▶ ABOUT THIS TASK: Filtering the records below, copy only those lines that include the word "Images".

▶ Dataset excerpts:
BEGIN
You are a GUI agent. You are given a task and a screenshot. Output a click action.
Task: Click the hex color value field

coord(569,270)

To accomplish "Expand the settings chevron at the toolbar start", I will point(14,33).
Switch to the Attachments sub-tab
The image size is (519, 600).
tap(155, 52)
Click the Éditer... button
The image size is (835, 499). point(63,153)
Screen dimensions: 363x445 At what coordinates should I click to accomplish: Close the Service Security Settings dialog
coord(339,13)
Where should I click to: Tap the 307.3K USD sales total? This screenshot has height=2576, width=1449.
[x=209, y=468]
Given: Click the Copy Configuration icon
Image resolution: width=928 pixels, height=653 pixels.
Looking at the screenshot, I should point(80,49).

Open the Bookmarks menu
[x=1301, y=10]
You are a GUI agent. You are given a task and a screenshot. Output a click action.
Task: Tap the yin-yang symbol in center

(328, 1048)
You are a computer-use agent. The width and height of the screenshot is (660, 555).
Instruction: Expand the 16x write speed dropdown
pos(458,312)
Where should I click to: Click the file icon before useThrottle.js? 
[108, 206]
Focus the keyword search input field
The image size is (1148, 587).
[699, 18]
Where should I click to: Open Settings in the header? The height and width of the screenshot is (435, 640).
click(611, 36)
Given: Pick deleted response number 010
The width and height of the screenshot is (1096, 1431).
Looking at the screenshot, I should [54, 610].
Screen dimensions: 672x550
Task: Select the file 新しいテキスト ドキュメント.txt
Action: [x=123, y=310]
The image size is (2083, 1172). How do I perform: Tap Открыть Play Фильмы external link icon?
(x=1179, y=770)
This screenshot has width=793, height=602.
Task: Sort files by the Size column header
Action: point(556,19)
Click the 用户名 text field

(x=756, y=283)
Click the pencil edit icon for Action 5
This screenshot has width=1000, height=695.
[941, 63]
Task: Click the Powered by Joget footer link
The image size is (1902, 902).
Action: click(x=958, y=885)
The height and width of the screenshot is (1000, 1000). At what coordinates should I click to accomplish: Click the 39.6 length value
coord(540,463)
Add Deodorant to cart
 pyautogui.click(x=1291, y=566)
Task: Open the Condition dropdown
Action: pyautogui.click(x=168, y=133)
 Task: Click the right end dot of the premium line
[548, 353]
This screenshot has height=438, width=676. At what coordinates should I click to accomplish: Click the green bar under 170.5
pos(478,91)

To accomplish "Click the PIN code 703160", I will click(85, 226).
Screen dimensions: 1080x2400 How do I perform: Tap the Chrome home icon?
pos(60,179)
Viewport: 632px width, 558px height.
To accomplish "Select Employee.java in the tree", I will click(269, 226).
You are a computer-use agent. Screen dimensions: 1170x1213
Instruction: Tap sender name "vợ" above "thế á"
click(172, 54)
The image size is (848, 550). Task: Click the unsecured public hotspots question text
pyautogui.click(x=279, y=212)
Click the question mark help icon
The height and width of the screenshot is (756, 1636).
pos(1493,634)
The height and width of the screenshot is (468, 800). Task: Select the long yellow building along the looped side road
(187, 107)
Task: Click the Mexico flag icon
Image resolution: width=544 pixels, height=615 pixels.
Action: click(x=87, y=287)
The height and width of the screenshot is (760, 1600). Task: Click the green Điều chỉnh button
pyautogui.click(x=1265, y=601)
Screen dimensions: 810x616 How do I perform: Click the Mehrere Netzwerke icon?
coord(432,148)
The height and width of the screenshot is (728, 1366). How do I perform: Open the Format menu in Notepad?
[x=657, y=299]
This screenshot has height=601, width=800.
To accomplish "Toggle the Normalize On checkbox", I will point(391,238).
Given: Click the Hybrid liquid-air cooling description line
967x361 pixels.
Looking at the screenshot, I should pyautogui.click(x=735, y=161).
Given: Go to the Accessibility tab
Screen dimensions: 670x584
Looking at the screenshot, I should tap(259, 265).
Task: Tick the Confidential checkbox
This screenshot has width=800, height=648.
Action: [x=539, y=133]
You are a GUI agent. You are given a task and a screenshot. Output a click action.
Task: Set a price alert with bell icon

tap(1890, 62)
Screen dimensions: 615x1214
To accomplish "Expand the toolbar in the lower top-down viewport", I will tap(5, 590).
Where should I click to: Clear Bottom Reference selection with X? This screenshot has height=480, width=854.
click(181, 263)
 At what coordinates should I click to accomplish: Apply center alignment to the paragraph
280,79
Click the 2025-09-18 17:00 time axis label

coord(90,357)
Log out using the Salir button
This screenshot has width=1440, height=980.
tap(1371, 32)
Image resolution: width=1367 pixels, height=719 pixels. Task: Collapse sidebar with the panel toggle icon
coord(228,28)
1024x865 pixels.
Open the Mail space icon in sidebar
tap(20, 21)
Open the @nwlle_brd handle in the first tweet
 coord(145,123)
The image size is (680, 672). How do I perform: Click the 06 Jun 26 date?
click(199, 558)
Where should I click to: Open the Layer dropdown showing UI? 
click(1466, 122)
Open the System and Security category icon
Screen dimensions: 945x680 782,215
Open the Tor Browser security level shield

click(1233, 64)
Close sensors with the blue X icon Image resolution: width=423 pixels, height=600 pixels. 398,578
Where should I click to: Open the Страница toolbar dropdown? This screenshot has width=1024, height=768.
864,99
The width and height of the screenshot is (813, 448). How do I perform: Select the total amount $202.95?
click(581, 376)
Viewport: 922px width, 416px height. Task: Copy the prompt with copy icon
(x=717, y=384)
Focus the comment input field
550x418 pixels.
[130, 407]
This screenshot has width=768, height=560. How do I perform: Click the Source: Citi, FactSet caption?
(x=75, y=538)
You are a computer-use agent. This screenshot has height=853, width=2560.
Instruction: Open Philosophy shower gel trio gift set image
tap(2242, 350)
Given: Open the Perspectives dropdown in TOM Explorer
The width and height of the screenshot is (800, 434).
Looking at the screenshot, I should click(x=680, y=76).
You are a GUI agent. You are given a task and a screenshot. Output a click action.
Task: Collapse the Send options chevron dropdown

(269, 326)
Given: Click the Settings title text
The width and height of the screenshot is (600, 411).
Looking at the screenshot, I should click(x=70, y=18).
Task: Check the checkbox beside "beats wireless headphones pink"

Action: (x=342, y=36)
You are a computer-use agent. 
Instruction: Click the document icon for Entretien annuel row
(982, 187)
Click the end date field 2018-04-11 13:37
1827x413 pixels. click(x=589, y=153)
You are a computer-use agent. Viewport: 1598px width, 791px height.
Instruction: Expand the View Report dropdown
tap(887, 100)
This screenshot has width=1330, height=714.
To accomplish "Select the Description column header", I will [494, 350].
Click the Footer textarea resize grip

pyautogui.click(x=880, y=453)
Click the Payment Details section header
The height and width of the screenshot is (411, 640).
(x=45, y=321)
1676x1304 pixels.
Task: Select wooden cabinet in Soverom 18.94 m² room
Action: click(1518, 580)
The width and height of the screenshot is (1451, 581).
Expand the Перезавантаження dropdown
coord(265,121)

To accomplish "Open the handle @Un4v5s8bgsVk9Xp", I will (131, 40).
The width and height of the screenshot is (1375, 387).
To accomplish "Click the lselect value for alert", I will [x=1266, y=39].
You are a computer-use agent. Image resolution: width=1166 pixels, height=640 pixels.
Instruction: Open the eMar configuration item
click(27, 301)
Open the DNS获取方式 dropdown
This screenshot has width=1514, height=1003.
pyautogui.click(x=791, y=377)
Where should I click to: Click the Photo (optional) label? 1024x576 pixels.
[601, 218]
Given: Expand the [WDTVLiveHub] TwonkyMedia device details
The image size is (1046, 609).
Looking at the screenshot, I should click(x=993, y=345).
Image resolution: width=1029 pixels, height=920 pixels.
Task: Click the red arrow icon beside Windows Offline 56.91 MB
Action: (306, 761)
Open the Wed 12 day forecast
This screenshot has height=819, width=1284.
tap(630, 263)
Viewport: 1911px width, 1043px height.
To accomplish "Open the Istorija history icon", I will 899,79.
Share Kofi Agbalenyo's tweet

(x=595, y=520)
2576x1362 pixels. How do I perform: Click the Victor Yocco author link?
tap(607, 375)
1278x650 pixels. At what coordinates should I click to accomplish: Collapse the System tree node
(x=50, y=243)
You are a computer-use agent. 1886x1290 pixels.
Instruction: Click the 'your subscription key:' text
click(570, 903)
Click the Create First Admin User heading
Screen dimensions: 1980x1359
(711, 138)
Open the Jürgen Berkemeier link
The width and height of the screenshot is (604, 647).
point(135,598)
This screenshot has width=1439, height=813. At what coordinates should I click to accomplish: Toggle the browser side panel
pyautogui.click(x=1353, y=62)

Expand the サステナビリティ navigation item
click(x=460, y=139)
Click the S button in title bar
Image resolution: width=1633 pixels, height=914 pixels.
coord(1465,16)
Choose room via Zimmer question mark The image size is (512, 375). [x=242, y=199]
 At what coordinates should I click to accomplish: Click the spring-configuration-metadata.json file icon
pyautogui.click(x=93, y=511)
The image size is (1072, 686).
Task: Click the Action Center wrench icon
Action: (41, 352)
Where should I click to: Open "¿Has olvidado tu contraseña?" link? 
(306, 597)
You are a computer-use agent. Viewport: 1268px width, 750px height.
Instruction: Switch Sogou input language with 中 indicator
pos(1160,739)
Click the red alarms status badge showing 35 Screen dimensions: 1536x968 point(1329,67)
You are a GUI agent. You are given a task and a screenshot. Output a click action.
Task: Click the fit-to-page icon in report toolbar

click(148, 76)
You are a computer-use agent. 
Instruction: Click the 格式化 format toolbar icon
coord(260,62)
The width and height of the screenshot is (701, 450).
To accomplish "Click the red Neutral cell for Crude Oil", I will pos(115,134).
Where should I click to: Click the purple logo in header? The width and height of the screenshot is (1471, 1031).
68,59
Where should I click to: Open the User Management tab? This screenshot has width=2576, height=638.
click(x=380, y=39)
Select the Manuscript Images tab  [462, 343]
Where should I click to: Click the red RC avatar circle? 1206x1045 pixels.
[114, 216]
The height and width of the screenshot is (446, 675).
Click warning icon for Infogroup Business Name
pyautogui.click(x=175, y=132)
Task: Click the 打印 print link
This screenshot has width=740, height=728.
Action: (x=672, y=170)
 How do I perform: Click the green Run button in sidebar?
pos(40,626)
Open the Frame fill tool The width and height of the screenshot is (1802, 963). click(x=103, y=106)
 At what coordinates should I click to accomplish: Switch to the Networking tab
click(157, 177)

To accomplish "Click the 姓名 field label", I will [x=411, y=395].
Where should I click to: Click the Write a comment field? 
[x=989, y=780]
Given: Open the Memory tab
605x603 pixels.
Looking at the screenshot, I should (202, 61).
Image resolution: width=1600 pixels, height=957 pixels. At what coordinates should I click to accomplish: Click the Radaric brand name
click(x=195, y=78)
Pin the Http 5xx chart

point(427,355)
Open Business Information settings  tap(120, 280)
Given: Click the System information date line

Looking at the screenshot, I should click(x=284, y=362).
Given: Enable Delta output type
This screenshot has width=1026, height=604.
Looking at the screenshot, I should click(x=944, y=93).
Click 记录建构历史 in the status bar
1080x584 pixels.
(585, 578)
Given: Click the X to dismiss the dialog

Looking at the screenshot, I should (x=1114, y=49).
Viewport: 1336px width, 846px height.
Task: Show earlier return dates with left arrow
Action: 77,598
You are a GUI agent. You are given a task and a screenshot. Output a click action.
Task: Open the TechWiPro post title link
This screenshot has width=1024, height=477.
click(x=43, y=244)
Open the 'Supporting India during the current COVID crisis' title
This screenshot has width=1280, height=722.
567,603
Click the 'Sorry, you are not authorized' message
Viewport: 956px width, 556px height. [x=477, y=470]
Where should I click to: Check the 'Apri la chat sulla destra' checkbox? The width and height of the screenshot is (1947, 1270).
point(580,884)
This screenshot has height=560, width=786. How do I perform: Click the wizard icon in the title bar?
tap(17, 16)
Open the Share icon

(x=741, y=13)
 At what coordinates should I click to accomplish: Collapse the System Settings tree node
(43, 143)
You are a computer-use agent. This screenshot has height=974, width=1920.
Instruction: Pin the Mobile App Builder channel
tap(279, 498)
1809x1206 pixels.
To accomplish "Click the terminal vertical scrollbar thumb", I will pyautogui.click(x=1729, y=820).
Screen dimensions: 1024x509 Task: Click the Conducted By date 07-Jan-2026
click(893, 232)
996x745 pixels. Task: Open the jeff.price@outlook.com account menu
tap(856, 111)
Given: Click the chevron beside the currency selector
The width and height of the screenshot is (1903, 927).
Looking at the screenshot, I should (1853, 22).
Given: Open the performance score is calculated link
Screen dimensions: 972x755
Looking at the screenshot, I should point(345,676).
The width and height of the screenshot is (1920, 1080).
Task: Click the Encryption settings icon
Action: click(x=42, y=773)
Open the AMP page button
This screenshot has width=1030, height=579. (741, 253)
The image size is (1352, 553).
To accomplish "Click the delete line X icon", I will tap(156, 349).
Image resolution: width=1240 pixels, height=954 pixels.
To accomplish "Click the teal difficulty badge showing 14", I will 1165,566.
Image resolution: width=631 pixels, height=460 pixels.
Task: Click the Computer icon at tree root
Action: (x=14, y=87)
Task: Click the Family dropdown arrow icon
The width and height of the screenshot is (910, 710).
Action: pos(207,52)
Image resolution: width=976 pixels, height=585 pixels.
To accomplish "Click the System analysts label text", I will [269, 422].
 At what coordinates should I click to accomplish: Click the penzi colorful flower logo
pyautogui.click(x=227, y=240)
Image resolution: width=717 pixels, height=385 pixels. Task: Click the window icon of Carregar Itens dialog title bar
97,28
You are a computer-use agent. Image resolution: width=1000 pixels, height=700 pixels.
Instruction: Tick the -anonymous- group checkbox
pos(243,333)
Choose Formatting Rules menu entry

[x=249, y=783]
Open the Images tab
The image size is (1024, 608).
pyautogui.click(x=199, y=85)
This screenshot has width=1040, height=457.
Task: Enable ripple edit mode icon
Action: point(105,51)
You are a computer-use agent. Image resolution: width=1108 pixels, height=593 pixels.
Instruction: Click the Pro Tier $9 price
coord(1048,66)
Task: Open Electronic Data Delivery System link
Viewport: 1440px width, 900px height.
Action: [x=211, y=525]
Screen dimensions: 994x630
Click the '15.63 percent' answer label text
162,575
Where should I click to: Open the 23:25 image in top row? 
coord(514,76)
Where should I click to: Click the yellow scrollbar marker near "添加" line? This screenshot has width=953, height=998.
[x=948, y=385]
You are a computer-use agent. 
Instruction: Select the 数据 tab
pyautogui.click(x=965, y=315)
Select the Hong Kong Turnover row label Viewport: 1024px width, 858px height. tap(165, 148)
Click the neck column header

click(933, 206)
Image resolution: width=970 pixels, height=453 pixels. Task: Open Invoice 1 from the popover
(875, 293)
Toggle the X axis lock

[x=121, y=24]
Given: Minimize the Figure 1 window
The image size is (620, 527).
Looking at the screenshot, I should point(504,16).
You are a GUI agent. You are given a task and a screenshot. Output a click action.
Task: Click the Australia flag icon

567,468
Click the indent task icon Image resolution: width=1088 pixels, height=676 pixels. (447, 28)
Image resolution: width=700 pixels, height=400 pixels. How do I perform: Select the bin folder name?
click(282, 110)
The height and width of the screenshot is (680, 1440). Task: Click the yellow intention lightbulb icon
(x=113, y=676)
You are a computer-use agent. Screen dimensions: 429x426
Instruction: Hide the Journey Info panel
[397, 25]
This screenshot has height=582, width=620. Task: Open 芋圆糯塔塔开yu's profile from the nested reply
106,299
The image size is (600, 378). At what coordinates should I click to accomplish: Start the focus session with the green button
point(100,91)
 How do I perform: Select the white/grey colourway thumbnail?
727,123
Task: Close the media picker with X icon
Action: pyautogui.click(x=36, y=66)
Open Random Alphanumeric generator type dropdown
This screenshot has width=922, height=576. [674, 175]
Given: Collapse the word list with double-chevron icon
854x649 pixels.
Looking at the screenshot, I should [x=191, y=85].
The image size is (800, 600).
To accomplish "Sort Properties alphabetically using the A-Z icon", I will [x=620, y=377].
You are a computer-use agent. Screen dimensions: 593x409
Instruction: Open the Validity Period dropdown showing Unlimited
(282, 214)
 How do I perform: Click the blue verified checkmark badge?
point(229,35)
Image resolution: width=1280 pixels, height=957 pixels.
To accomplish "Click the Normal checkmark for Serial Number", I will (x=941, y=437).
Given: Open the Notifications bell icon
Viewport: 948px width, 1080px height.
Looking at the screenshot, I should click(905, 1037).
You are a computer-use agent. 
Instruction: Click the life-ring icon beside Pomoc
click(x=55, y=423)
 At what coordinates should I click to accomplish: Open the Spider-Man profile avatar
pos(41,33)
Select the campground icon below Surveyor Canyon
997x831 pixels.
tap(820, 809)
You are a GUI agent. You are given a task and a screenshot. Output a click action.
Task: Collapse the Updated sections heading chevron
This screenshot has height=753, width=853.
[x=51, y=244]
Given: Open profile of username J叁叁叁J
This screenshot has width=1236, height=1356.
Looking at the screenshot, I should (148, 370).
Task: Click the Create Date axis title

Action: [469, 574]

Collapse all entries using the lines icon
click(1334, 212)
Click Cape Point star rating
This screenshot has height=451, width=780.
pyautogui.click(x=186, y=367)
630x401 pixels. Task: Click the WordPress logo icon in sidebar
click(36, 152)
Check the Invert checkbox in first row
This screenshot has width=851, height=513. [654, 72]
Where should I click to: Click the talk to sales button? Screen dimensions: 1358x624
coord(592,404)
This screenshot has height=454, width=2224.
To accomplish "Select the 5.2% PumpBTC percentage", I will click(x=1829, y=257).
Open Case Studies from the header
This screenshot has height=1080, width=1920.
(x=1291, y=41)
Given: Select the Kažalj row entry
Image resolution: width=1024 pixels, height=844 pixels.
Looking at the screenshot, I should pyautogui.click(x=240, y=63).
END
▶ RESULT:
Select the Manuscript Images tab  [462, 343]
Open the Images tab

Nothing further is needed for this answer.